Work task> Your answer must be every line of the data below that holds the string "circle", copied exactly.
Top of Dataset entries
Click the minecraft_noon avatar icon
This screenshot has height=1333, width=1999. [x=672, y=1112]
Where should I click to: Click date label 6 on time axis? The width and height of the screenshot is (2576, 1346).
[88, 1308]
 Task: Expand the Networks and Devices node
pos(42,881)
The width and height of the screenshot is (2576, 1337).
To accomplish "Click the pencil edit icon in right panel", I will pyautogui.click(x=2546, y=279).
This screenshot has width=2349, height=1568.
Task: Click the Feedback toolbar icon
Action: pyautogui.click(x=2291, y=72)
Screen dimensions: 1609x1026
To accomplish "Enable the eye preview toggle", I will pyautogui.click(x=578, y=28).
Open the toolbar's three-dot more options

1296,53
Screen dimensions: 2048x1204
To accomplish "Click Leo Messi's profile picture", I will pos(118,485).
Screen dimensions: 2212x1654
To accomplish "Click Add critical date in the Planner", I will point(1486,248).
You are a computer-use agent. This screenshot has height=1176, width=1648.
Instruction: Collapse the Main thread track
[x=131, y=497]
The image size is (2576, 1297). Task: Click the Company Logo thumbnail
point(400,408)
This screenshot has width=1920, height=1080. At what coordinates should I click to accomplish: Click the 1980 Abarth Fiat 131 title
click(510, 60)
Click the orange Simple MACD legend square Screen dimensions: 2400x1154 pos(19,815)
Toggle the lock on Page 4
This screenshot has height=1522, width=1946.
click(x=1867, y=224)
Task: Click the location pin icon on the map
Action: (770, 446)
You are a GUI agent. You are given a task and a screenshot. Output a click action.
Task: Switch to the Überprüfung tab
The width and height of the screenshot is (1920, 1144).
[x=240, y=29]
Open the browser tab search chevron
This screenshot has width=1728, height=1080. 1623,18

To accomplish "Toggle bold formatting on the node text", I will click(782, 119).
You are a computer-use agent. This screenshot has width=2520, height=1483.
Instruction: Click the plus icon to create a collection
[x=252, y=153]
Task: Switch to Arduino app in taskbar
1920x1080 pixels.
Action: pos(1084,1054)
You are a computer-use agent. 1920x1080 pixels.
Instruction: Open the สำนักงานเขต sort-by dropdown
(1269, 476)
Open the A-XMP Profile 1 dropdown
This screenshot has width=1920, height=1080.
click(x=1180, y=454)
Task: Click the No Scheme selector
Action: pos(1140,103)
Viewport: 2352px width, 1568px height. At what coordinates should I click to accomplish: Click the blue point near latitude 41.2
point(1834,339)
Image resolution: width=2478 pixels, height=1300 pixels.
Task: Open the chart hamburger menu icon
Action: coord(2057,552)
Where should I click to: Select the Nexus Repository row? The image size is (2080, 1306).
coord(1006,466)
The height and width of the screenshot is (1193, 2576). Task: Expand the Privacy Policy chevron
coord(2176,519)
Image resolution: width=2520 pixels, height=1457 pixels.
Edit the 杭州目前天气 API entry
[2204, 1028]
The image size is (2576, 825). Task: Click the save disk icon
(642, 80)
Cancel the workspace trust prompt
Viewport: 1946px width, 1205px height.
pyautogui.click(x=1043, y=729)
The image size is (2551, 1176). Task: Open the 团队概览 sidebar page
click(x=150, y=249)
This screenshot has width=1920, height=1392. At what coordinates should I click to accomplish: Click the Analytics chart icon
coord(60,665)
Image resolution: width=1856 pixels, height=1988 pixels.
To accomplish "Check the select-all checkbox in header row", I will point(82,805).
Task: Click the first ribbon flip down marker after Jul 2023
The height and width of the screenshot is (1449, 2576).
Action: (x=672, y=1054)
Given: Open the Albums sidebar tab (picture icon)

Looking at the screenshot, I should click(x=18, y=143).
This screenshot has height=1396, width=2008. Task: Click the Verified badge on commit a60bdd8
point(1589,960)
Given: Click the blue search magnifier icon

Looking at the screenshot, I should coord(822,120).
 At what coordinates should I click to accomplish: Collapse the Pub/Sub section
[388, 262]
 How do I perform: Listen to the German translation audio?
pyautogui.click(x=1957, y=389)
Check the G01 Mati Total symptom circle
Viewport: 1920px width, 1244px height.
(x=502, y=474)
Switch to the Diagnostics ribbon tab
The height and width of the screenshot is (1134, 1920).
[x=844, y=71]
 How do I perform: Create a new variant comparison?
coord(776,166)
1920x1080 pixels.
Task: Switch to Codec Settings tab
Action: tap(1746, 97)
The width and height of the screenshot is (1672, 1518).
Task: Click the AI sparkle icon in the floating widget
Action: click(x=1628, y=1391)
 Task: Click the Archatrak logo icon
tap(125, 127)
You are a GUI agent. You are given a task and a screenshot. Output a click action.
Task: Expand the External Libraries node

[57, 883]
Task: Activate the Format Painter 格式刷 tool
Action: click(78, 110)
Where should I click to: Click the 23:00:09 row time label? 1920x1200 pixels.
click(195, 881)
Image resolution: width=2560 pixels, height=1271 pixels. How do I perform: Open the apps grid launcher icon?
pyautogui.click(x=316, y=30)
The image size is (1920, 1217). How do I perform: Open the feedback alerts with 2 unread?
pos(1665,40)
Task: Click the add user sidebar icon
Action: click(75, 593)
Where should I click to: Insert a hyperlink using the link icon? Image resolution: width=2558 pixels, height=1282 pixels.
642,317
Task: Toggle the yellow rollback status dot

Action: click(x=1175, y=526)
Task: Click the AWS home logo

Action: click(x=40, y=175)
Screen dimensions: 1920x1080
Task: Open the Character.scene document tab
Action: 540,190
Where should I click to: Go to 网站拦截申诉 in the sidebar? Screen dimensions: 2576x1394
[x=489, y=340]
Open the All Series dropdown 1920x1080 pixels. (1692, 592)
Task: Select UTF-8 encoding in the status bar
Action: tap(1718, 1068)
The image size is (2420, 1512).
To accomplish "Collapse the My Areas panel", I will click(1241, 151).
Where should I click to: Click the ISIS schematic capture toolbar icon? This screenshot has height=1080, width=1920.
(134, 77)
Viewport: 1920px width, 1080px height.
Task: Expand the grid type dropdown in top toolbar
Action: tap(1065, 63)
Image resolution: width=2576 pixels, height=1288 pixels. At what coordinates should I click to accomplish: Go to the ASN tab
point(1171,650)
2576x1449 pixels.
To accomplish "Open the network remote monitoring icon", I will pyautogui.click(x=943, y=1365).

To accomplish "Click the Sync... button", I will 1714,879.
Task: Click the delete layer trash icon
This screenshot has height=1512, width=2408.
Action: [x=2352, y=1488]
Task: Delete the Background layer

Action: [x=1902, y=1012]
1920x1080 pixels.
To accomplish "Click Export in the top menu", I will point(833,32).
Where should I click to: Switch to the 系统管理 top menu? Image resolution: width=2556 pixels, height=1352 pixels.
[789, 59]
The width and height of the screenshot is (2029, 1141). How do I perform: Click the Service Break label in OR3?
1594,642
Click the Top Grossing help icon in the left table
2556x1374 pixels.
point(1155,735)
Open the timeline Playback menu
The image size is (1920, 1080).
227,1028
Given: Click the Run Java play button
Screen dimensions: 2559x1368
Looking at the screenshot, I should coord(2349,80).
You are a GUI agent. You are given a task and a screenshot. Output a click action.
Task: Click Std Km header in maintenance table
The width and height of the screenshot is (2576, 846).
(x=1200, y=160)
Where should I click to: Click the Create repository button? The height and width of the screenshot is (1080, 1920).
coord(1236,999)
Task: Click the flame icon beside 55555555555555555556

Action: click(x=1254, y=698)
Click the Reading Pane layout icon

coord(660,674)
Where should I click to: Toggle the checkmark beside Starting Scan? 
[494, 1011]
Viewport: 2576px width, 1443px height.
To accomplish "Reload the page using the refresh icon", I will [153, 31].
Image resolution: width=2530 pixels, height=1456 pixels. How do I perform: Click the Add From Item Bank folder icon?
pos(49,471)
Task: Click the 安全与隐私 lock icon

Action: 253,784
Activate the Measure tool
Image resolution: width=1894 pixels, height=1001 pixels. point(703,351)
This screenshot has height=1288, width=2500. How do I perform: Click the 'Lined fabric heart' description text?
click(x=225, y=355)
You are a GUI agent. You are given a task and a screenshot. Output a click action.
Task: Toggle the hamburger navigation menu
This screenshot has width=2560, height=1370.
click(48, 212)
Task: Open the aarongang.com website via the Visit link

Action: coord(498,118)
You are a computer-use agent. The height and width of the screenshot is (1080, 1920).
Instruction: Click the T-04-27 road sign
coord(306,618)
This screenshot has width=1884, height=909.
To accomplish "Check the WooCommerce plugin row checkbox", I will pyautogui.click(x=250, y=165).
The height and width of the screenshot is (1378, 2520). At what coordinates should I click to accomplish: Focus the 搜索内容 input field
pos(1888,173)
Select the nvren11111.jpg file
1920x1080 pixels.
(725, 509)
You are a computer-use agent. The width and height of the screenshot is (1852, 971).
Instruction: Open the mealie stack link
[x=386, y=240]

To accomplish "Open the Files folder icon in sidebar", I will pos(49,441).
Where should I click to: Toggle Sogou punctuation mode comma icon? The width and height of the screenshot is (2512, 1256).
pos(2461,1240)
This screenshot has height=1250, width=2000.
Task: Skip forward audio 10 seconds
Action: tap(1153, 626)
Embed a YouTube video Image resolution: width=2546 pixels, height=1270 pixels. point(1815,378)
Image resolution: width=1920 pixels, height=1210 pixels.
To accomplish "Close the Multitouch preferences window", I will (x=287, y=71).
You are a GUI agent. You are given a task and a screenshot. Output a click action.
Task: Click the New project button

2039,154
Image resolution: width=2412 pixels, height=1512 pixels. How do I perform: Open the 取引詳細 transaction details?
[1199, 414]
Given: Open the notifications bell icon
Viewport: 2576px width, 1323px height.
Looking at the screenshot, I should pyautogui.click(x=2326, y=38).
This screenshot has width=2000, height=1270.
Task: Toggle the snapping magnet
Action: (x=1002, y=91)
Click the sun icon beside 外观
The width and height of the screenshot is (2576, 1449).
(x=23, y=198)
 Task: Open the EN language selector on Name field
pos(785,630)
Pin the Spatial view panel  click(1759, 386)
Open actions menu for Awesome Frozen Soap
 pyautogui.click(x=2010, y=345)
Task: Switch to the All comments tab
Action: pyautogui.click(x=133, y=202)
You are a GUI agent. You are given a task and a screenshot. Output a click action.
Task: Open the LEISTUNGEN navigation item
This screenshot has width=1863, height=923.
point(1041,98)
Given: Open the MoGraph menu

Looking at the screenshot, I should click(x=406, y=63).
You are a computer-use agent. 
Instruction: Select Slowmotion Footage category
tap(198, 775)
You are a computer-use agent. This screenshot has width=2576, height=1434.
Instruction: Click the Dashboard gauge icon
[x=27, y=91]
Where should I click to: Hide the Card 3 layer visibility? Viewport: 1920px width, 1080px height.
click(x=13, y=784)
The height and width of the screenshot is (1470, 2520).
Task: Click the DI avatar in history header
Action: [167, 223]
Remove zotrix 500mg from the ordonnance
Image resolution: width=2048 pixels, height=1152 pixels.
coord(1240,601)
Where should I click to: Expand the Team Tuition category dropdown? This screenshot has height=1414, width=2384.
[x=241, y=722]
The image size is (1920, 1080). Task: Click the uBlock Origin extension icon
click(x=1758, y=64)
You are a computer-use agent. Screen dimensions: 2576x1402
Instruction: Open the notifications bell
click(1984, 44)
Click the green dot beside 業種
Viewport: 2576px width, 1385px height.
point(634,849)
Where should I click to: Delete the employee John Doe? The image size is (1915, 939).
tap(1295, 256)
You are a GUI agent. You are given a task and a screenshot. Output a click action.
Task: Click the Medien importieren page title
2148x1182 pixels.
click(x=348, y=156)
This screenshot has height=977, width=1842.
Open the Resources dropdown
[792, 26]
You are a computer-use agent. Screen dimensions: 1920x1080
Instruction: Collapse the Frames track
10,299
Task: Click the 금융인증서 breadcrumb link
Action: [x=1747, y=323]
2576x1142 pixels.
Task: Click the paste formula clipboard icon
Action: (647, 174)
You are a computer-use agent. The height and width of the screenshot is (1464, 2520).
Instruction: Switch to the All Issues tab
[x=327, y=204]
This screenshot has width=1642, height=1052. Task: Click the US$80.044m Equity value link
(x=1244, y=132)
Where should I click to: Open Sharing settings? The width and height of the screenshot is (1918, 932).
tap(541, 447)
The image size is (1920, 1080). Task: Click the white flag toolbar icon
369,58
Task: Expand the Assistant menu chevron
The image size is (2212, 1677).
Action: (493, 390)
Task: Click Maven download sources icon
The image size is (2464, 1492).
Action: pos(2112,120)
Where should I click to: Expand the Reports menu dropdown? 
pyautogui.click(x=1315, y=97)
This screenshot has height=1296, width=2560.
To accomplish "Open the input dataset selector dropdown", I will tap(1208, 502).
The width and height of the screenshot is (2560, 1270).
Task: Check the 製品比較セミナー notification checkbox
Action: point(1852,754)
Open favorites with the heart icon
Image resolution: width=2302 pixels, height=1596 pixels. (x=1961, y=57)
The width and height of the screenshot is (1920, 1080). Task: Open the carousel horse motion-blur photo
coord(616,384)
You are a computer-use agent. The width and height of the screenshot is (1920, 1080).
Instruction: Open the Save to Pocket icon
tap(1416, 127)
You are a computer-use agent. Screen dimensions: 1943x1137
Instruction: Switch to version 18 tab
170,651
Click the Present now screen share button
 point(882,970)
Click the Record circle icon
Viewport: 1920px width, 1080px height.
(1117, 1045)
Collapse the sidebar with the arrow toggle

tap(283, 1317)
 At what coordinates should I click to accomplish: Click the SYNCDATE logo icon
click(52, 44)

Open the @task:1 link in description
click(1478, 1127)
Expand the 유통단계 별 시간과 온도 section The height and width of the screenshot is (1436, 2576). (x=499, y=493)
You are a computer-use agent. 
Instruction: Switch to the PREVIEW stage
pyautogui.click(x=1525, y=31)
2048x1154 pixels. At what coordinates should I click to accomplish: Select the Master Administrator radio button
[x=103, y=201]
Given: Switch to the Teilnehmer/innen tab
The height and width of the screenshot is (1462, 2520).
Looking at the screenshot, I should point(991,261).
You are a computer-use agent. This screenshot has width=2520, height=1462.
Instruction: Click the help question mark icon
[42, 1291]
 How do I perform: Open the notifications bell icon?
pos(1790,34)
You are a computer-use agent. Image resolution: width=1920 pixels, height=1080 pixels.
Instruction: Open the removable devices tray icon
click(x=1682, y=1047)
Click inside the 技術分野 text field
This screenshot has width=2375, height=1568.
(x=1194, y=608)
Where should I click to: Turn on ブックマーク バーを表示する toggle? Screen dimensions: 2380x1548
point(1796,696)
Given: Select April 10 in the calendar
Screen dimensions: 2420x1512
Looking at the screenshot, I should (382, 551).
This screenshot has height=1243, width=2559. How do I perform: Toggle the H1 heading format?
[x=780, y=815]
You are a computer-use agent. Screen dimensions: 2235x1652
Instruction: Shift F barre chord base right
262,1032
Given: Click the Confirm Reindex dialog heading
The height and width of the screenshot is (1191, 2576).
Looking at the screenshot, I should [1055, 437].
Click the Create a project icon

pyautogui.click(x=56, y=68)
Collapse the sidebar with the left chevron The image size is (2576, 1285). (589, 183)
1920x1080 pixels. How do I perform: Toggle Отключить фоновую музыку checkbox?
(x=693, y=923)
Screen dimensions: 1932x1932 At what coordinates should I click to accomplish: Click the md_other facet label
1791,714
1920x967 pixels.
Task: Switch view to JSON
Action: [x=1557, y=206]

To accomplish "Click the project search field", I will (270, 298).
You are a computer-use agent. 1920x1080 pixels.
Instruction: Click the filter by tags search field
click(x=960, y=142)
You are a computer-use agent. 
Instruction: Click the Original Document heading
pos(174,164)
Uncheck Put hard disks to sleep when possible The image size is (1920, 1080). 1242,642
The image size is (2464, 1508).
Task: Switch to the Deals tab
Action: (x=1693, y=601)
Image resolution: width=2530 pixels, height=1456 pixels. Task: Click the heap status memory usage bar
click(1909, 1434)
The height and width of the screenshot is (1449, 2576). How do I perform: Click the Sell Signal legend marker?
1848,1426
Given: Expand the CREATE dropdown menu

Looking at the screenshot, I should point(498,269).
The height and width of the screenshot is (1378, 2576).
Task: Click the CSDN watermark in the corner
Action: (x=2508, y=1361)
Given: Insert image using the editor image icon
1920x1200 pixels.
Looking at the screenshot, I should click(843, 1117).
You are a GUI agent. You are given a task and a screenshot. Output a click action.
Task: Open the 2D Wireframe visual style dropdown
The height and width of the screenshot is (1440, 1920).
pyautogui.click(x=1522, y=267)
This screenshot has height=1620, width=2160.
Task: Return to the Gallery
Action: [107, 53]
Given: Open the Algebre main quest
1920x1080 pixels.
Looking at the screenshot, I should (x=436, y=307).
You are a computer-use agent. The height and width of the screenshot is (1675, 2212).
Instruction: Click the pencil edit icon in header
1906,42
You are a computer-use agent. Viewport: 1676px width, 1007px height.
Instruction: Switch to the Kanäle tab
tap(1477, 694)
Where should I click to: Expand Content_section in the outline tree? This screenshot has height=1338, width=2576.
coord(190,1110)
Bottom of Dataset entries
Task result>
Check the G01 Mati Total symptom circle
Click the Record circle icon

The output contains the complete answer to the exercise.